» Esercizio assegnato 1
Nelle voci, dalla riga con "Image resolution: width=750" alla riga con "coord(110,57)", sostituisci "image size" con "screen size". Riscrivi solo queste righe lasciando invariato tutto il resto.

» Brano del documento
^^^^

L’architettura è relazionata al cosmo e alle persone, e come per le emozioni non ha date di scadenza. Lo stesso vale per l’arte e per la musica. Franz Gertsch (artista contemporaneo svizzero) impiega più di un anno per completare un quadro che rappresenta un bosco. Quel bosco così dipinto da lui, diventa un mondo dove trovare la motivazione profonda per migliorarsi. Come ascoltare Nemanja Radulovich (giovane violinista serbo) suonare le quattro stagioni di Vivaldi scritte all'inizio del XVIII sec.

^^^^

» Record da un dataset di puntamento

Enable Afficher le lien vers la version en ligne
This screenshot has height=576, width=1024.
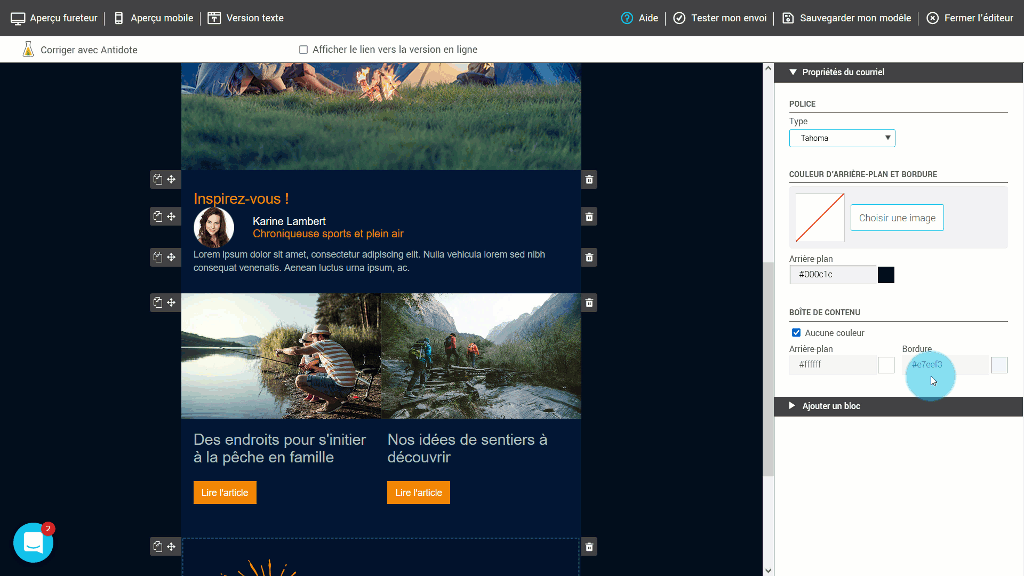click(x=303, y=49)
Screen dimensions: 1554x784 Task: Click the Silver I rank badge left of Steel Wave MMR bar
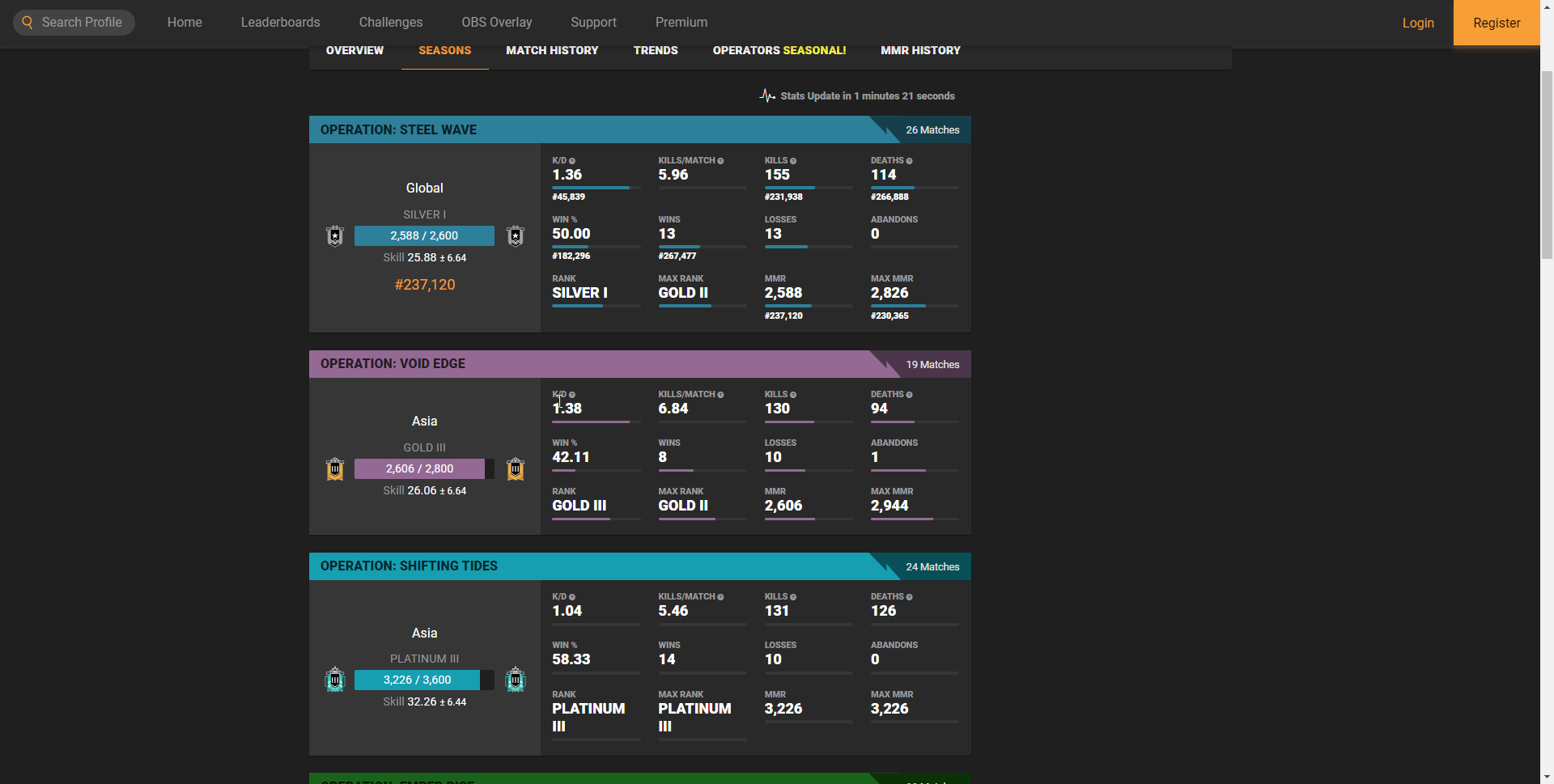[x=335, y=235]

^^^^

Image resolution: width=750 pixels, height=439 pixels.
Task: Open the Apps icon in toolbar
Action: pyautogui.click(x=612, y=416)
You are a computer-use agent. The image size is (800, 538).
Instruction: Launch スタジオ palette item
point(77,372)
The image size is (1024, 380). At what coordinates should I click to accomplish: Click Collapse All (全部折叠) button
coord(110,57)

^^^^

» Esercizio assegnato 2
Elenca tutte le persone che il brano sull'architettura nomina.

» Risultato 1
Image resolution: width=750 pixels, height=439 pixels.
Task: Open the Apps icon in toolbar
Action: pyautogui.click(x=612, y=416)
You are a computer-use agent. The screen size is (800, 538).
Instruction: Launch スタジオ palette item
point(77,372)
The screen size is (1024, 380). At what coordinates should I click to accomplish: Click Collapse All (全部折叠) button
coord(110,57)

» Risultato 2
Franz Gertsch, Nemanja Radulovich, Vivaldi